--- Start EXTRACT TO READ ---

MongoDB Schema Design, Indexes & More Best Practices

tarikul01

Md.Tarikul

Posted on July 16, 2024

MongoDB Schema Design, Indexes & More Best Practices

Schema Design Approaches – Relational vs. MongoDB:
Relational Databases: Best for applications requiring complex queries, transactions, and data integrity. Ideal for structured data and systems where schema stability is important (e.g., financial applications, ERP systems).
MongoDB: Best for applications requiring scalability, flexibility, and rapid development. Ideal for handling large volumes of unstructured or semi-structured data, real-time analytics, and applications where data structures evolve frequently (e.g., content management systems, IoT applications).

Embedding vs. Referencing:

Embedding
Example:
Imagine a blog application where each post has comments.

{
"_id": 1,
"title": "First Post",
"content": "This is the content of the first post",
"comments": [
{
"user": "Alice",
"comment": "Great post!",
"date": "2024-07-16"
},
{
"user": "Bob",
"comment": "Thanks for sharing!",
"date": "2024-07-17"
}
]
}

Advantages:

Performance: Faster read operations since related data is stored together.
Atomicity: Updates to a document are atomic, ensuring consistency.
Simplicity: Easy to manage and query related data within a single document.

--- End EXTRACT TO READ ---
--- Start SUPPLIED MATERIAL ---

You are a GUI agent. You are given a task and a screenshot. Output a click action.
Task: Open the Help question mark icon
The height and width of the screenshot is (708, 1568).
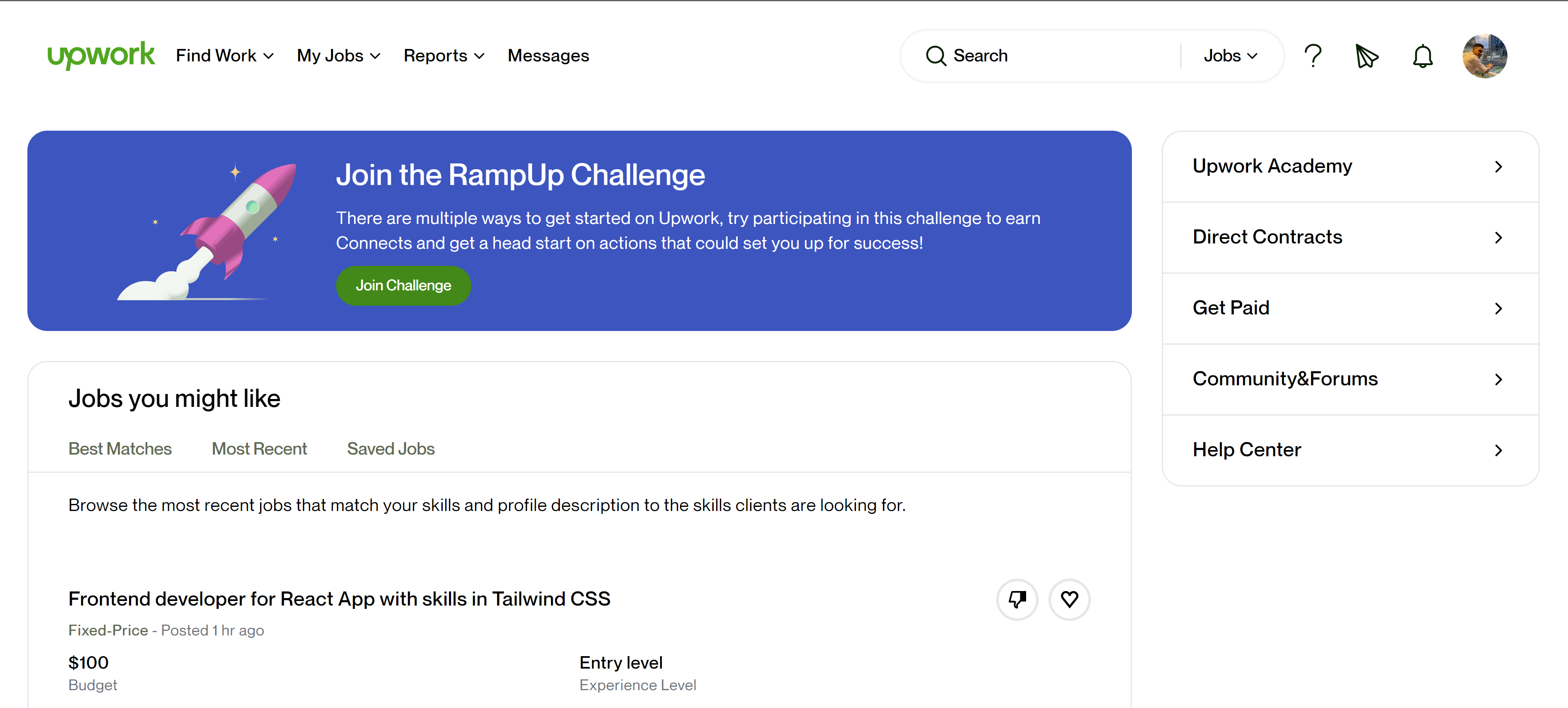click(x=1313, y=55)
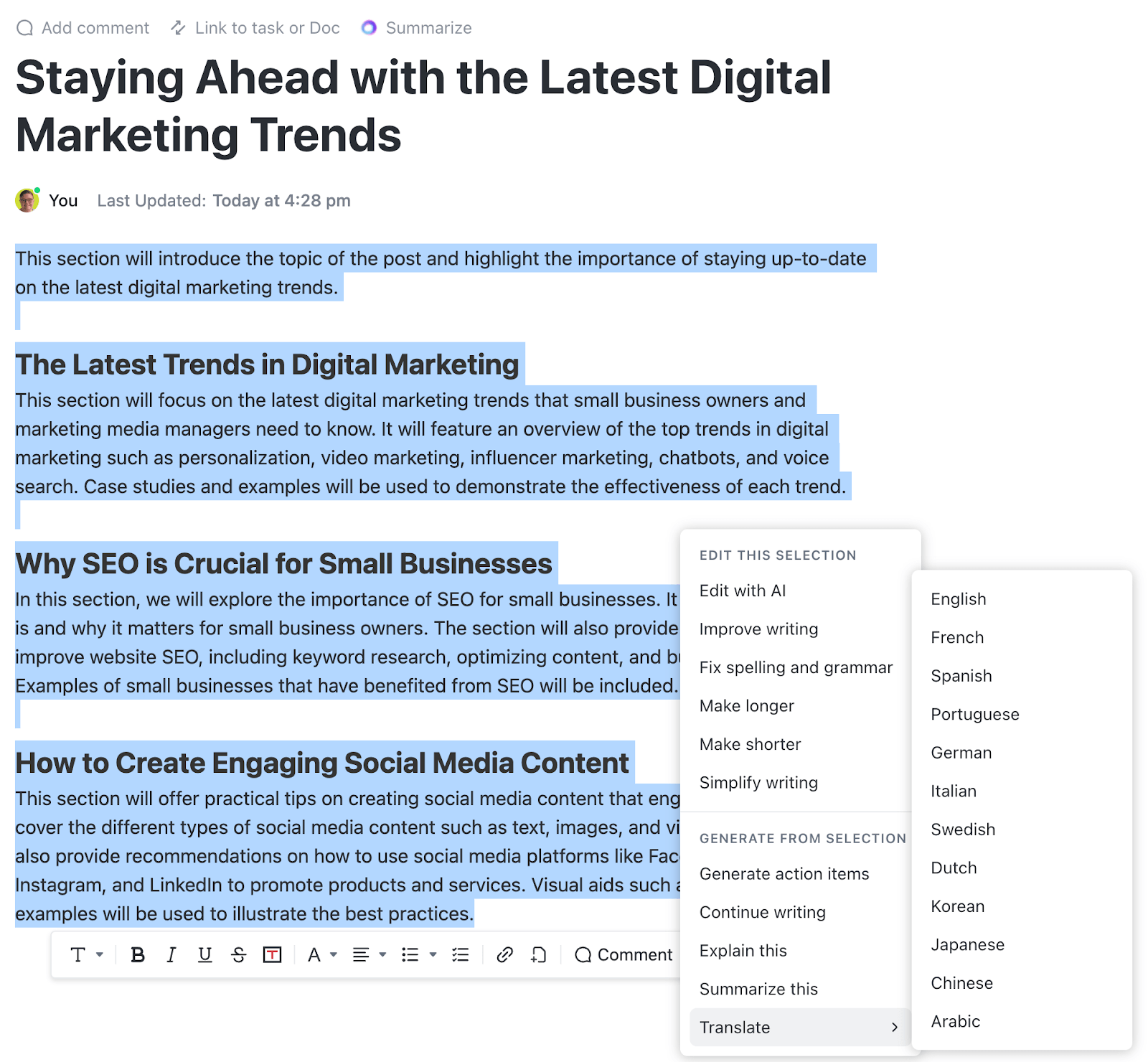Viewport: 1148px width, 1062px height.
Task: Open the Translate submenu
Action: 799,1027
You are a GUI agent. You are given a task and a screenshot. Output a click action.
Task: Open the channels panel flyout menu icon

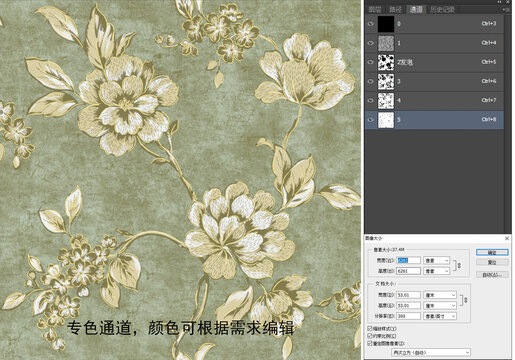tap(506, 10)
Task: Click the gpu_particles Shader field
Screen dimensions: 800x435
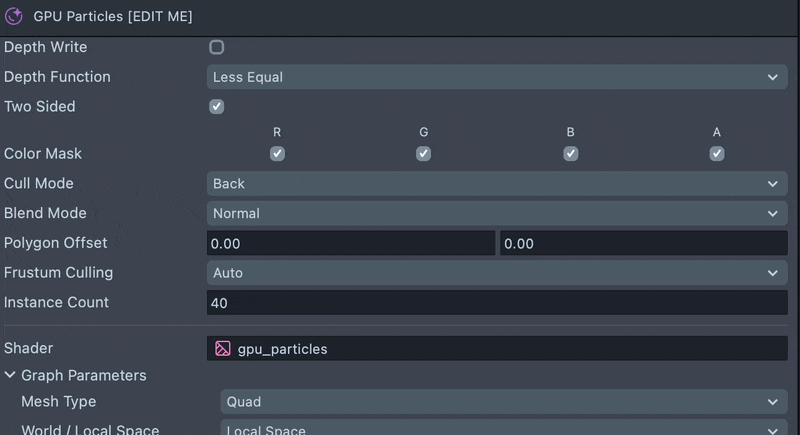Action: pyautogui.click(x=510, y=349)
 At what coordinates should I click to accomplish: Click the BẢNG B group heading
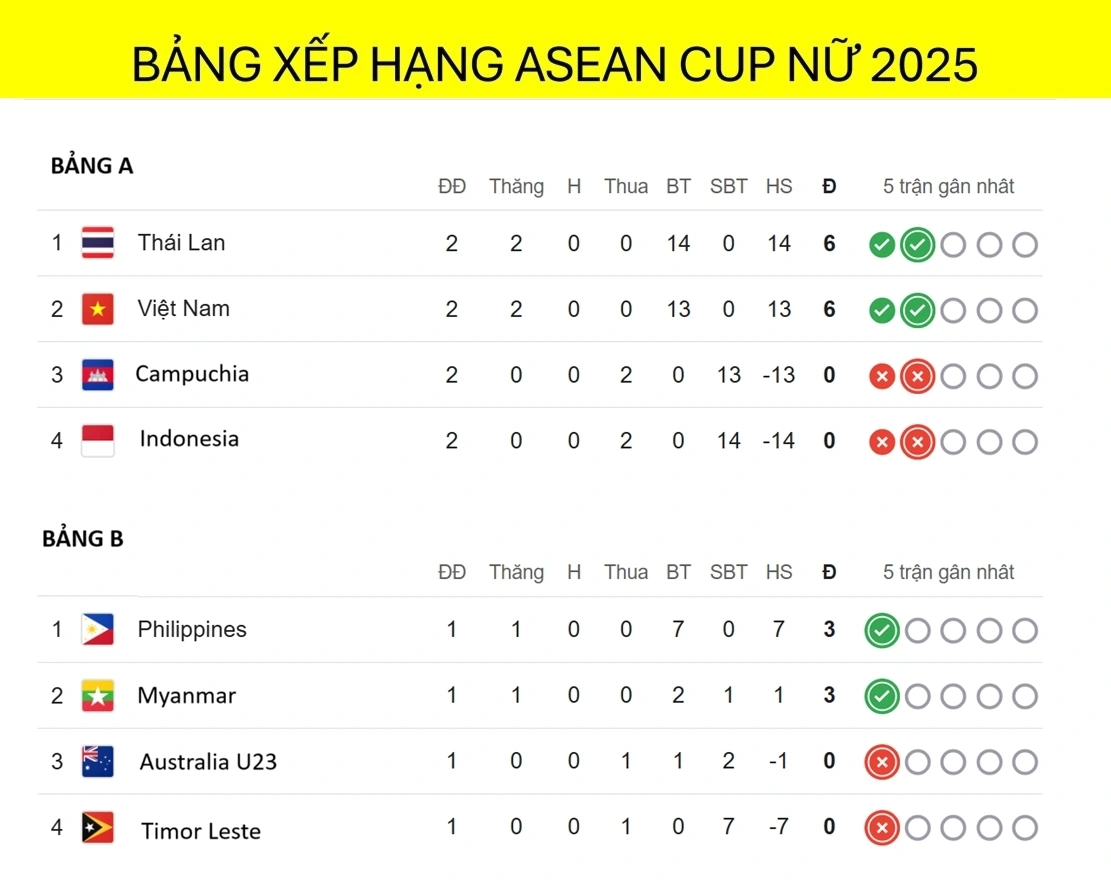83,538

--- End SUPPLIED MATERIAL ---

WHAT THIS TASK INVOLVES
Render this sentence from the MongoDB schema design post in Spanish: "Imagine a blog application where each post has comments." You won't need the listing for anything here.

ANSWER TO THIS TASK
Imagina una aplicación de blog en la que cada publicación tiene comentarios.